(Recorded data)
┌──
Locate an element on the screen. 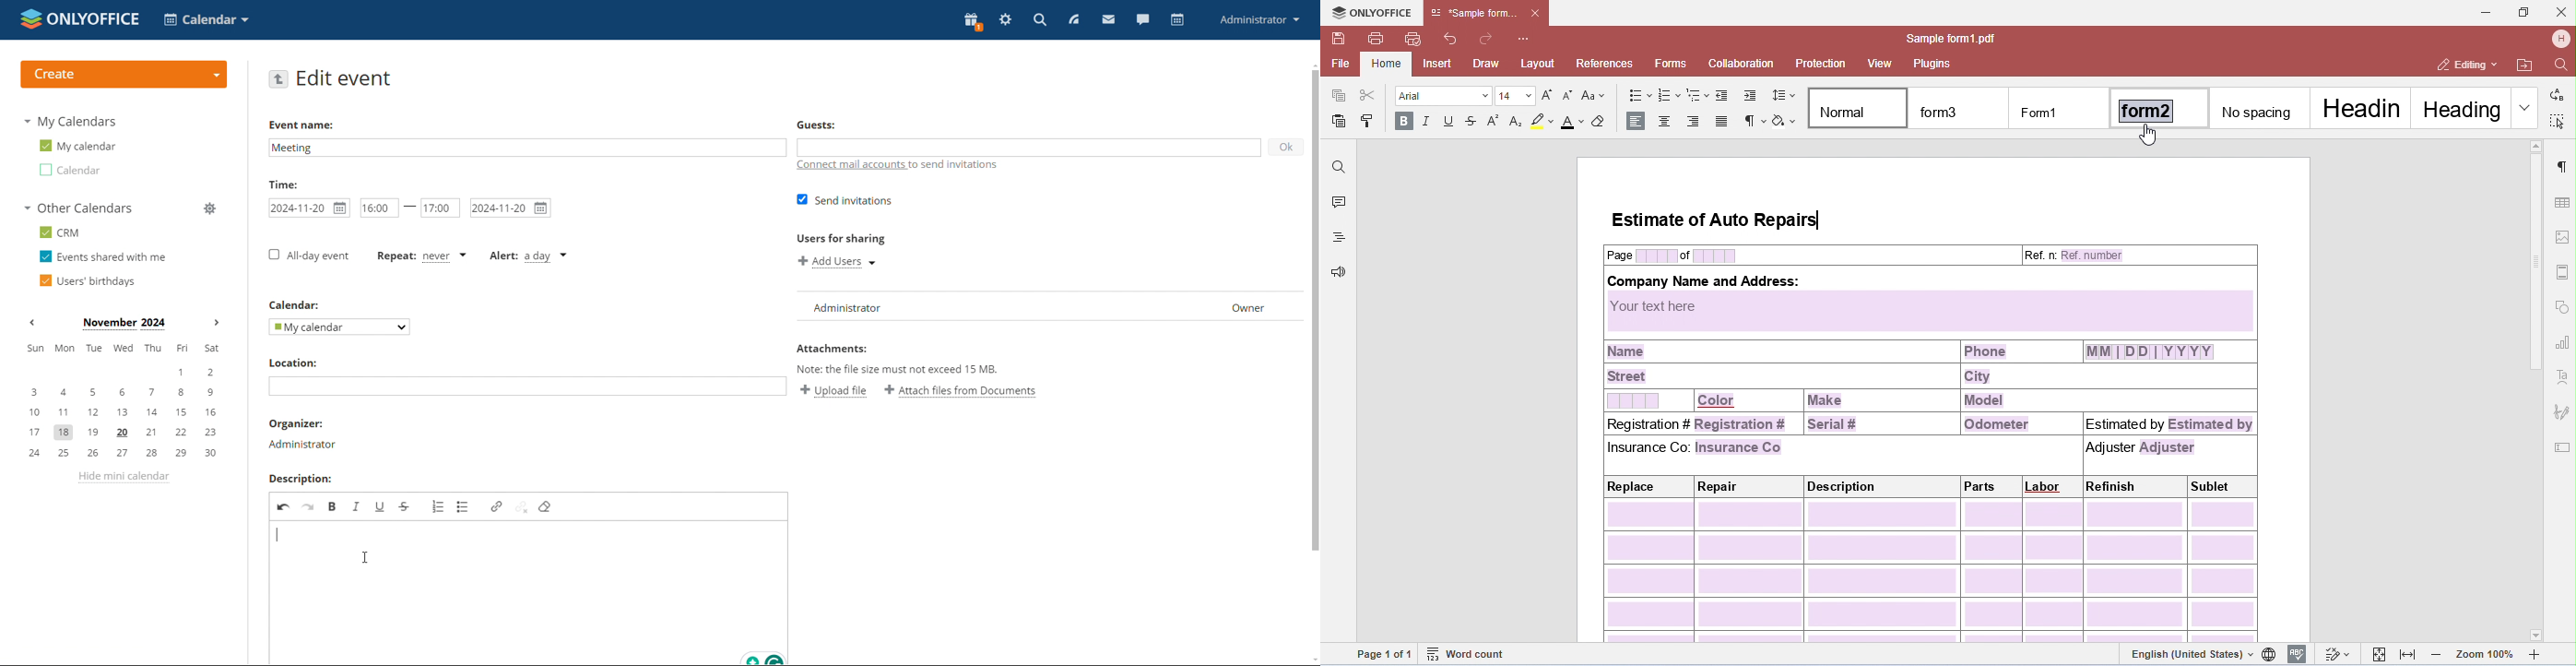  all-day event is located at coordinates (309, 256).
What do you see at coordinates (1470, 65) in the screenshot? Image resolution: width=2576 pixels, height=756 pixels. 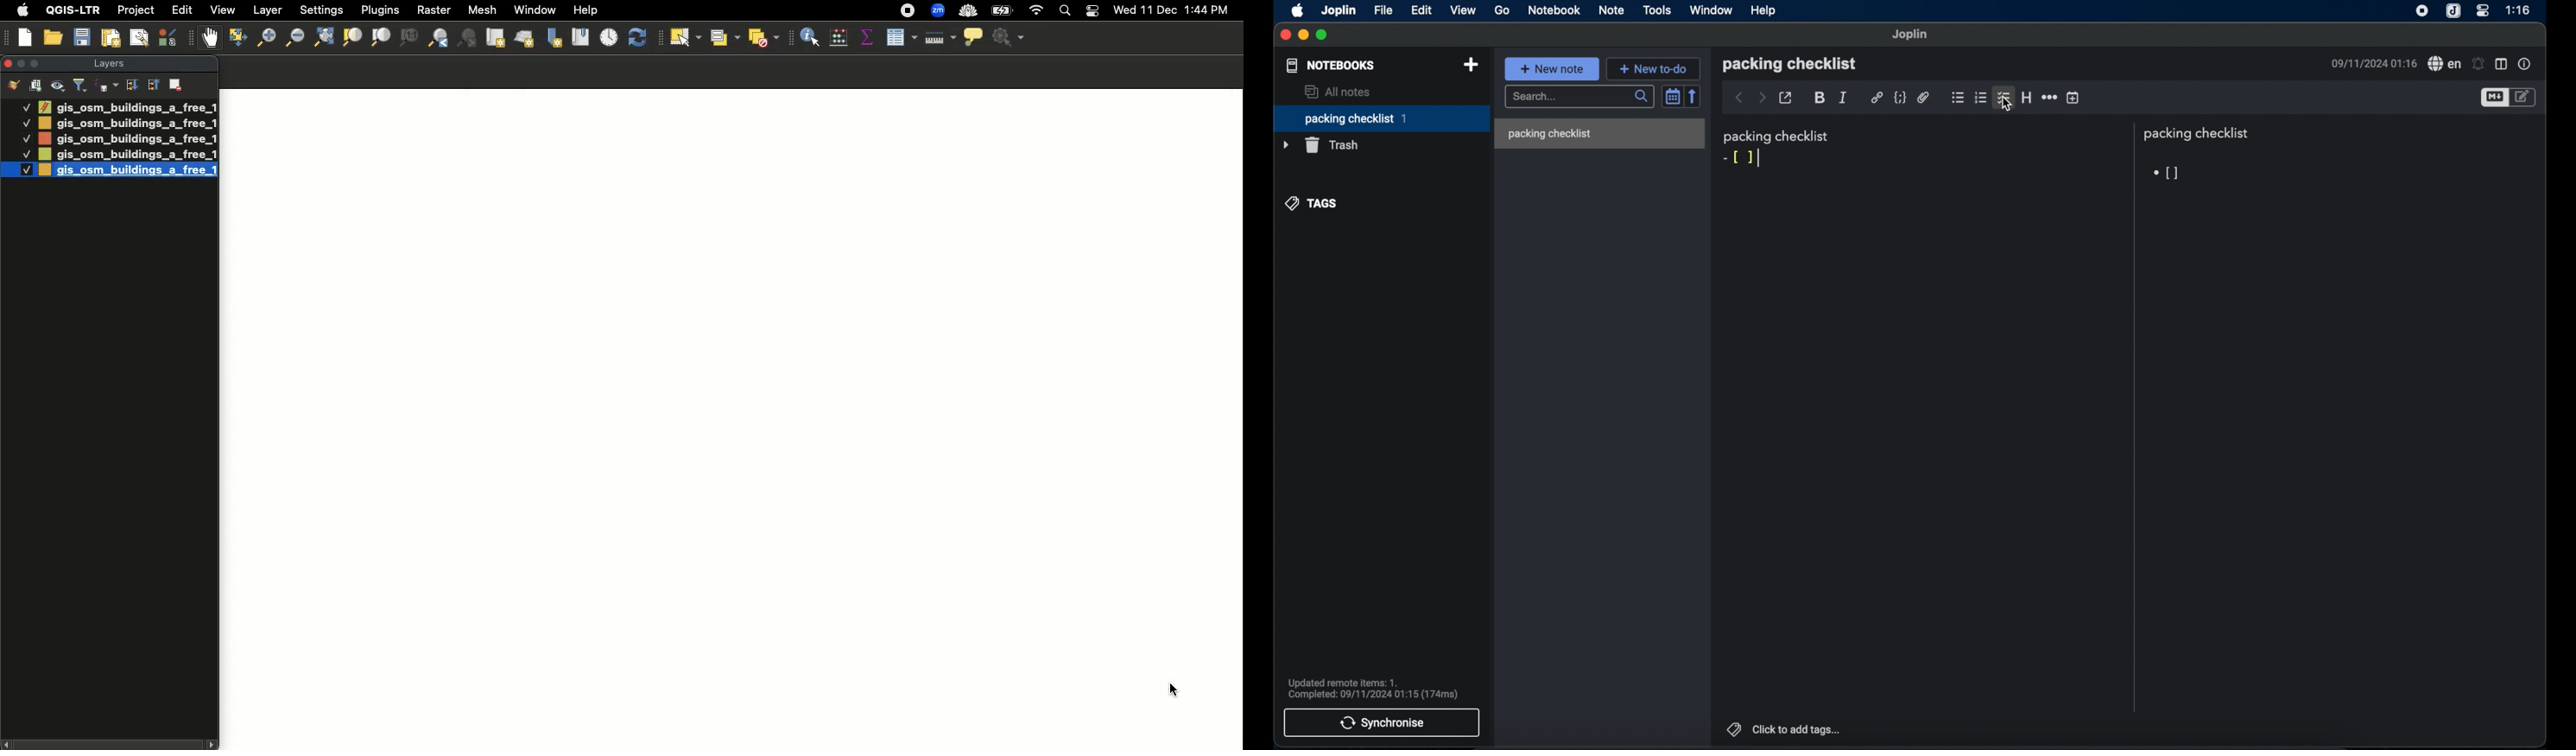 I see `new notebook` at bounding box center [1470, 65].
└──
┌──
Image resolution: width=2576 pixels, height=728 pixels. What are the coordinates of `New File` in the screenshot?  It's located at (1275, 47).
└──
┌──
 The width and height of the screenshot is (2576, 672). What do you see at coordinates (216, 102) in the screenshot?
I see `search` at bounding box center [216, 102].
└──
(Exercise objective) Switch "screenshot" to "capture" in the listing, starting at the line that contains "The width and" and ending at the line that contains "center [216, 102].". Give only those lines, with nothing else altered.

(Exercise solution)
 The width and height of the capture is (2576, 672). What do you see at coordinates (216, 102) in the capture?
I see `search` at bounding box center [216, 102].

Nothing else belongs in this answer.